Recycling of saline waters (RIKovery)

Recycling of industrial saline waters through ion separation, concentration and intelligent monitoring

Typical salt contents in process waters compared with contents in drinking waters

The project consortium pursues the vision of reuse industrial water flows as completely as possible in order to relieve natural water resources. The task of TZW is the development of an online process monitoring for organic trace substances in highly saline matrices.
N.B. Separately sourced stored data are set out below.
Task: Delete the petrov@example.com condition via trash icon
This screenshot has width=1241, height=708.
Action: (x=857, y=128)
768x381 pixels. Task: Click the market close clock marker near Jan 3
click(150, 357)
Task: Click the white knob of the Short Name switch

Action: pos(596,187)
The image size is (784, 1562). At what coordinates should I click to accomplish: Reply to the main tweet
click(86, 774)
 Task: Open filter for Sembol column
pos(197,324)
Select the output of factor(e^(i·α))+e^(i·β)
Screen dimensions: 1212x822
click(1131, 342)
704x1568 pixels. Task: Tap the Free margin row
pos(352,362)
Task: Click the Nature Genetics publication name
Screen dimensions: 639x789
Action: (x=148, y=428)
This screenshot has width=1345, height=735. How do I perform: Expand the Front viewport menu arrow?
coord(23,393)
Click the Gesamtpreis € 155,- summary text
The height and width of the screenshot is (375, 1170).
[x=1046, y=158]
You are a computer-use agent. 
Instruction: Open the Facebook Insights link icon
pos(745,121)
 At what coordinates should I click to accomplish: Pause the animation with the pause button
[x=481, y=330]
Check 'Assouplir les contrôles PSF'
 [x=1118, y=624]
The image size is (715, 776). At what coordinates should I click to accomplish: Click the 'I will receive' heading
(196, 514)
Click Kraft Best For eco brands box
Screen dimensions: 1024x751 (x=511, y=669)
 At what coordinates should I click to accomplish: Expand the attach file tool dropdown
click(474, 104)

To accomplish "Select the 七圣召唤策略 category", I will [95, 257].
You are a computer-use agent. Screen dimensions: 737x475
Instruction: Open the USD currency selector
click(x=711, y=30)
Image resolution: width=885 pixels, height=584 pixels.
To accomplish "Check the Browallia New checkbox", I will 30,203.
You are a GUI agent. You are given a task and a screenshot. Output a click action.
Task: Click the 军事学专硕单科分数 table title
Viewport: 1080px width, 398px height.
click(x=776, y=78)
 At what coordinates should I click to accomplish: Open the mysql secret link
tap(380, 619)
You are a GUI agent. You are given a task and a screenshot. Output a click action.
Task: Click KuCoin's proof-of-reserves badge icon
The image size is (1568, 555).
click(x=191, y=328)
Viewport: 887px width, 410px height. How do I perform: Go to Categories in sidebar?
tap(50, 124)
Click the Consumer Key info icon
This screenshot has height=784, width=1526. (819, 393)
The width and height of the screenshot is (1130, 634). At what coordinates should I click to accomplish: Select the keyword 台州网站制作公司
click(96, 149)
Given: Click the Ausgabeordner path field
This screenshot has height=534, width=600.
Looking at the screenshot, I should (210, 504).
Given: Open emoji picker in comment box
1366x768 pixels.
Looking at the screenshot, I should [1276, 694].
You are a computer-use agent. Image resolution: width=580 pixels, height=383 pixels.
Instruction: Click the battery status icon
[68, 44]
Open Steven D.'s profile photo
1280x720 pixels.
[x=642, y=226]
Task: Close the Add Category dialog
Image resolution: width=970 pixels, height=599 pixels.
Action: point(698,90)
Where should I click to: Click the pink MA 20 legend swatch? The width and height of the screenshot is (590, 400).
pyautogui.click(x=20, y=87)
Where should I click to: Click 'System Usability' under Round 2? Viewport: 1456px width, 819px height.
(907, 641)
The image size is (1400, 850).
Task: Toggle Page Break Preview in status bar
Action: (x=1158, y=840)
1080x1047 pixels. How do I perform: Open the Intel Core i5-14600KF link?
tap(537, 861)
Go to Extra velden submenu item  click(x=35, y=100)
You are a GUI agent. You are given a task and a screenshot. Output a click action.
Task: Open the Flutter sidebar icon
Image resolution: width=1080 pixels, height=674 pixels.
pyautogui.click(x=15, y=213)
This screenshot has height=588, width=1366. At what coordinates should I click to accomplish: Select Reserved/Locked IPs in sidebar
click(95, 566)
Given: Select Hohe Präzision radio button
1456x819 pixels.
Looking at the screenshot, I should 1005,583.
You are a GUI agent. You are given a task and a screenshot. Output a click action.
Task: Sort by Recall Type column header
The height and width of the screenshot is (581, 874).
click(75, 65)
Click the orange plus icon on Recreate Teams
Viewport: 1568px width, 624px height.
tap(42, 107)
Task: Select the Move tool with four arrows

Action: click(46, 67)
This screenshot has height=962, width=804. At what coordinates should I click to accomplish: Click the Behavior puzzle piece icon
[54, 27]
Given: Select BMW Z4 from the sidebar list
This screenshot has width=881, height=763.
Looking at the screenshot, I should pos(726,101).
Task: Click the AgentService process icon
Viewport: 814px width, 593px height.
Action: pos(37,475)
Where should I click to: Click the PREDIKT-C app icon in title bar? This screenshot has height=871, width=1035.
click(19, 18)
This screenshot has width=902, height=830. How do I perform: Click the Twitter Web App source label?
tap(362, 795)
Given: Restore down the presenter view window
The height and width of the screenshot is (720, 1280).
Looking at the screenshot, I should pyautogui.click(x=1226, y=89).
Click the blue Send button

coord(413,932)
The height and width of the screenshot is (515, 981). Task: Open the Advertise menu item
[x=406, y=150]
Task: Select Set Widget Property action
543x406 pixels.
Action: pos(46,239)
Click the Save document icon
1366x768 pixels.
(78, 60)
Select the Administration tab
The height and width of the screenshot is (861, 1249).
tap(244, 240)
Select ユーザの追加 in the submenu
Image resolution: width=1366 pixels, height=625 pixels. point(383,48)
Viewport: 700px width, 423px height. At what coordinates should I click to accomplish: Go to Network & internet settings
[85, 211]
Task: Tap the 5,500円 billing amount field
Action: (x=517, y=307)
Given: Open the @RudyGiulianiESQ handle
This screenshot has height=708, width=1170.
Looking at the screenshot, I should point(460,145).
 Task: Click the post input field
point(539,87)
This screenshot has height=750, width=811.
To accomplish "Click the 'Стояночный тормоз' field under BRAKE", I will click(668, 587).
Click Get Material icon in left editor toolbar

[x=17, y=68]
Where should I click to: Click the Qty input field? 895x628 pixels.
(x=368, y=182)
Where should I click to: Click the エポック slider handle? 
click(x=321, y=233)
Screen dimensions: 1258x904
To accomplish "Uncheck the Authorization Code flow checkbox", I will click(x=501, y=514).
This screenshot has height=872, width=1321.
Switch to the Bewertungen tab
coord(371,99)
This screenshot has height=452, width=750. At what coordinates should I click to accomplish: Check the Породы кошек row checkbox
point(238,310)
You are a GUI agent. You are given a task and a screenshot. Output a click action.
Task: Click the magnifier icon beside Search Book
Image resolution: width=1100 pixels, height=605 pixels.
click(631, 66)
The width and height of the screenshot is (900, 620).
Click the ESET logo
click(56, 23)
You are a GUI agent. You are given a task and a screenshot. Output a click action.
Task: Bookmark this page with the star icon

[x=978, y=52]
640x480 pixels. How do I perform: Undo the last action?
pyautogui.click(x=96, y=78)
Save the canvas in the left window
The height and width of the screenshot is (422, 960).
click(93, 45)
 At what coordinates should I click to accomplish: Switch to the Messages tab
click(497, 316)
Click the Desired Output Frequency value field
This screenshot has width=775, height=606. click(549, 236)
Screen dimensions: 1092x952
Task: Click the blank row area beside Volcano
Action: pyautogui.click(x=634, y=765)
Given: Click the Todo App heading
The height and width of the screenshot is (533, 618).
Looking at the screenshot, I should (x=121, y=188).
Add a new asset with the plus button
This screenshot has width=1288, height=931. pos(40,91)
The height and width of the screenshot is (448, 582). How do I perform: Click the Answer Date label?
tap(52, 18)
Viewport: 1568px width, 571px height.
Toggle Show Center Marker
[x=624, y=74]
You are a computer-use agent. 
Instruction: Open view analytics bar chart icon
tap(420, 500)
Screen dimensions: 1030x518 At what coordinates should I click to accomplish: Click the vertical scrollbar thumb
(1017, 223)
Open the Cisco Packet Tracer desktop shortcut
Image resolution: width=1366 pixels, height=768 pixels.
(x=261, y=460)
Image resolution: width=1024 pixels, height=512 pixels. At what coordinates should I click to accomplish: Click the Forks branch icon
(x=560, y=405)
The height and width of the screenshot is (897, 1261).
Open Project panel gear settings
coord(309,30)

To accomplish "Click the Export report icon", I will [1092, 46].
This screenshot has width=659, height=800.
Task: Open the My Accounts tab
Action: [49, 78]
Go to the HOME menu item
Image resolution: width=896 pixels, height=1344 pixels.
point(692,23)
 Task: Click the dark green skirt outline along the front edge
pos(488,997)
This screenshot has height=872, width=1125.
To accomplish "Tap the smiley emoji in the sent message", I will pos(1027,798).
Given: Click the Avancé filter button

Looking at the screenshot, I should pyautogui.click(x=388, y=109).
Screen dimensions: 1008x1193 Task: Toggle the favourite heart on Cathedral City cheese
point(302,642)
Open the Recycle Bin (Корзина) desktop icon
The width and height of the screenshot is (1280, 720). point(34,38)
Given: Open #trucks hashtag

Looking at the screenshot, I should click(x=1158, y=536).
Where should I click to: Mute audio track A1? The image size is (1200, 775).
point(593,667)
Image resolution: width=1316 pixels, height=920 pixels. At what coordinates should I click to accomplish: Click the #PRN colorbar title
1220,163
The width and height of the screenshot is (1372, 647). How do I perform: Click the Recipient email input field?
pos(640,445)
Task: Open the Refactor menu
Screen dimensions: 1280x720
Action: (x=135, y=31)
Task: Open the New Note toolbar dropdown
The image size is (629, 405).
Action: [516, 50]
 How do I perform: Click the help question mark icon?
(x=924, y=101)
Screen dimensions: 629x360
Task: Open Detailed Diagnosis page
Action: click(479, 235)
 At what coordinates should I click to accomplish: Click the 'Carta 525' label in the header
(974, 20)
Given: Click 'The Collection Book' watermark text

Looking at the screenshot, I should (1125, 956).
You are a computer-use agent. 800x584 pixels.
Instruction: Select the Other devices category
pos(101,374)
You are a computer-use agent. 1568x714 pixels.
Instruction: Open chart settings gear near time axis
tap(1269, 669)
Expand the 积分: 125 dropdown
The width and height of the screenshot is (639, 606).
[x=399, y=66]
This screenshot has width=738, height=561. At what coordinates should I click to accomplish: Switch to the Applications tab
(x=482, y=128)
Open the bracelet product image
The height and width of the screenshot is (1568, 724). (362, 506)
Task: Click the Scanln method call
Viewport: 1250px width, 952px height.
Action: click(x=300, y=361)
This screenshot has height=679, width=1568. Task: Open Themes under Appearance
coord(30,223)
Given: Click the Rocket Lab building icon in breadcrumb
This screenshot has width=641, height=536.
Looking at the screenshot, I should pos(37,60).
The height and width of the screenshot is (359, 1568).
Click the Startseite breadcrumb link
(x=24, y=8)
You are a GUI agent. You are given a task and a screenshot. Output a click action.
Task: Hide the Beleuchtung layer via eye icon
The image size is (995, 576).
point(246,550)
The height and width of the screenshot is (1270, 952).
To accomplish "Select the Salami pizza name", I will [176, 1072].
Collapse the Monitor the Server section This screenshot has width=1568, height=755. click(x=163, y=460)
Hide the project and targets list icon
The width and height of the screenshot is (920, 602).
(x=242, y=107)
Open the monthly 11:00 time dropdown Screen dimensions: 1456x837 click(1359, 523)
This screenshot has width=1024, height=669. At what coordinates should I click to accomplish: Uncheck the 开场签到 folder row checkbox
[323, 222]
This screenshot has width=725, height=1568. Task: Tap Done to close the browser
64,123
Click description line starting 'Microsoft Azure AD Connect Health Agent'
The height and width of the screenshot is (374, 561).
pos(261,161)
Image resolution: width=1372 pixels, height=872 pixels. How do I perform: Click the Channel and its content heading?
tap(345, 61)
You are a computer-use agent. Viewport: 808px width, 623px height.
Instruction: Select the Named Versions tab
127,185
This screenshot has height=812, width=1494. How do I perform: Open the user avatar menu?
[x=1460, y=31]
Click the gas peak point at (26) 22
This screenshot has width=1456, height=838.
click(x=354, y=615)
Increasing water scarcity increases the need to reuse saline water and to recycle the removed constituents at the same time. Currently, more than 6 million tons of chloride are discharged annually into surface waters via wastewater in Germany. Process wastewater and partial streams of existing treatment processes as well as saline wastewater from stockpiles or saline groundwater are the most relevant sources.The overall objective of the project is to establish a sound decision-making basis for the implementation of salt and water recovery processes on a production scale.
The work of TZW is concerned with the aspects of monitoring and quality assurance and comprises two focal points:

  • Online analytical methods using ion chromatography (TZW Karlsruhe): For the recycling of highly saline water from polymer production for chlor-alkali electrolysis, certain quality parameters must be maintained. In particular, the contents of specific organic impurities (e.g. ionic nitrogen compounds) must be below critical levels, otherwise the downstream process is jeopardized. In the already completed Re-Salt project (BMBF), ion chromatography with conductivity detection was found to be the best method for online analysis of this parameter (IC-CD), after interfering components (sodium ions) could be effectively separated via a special online solid phase extraction. In the RIKovery project, the existing laboratory method is to be further developed into an online method that analyzes this very important quality parameter automatically in the production plant.
  • Automated UV and fluorescence measurements in salt water matrix for the detection of aromatic compounds in process water (TZW Dresden): The aim of the sub-work package is to develop methods for the detection of aniline, phenol and bisphenol A using optical spectrometry. TZW Dresden has many years of expertise in absorption and fluorescence spectroscopy as well as chemometric data evaluation. In the completed Re-Salt project, the feasibility in principle for the detection of the three compounds mentioned by means of absorption and fluorescence spectroscopy has already been demonstrated. Within the framework of the RIKovery project, the methodology is to be further developed and converted into a process-suitable method. The measurement technique is to be combined with machine learning methods.

Once all analytical tools have been developed, the final stage of the project will involve a joint on-site measurement campaign at a Covestro site.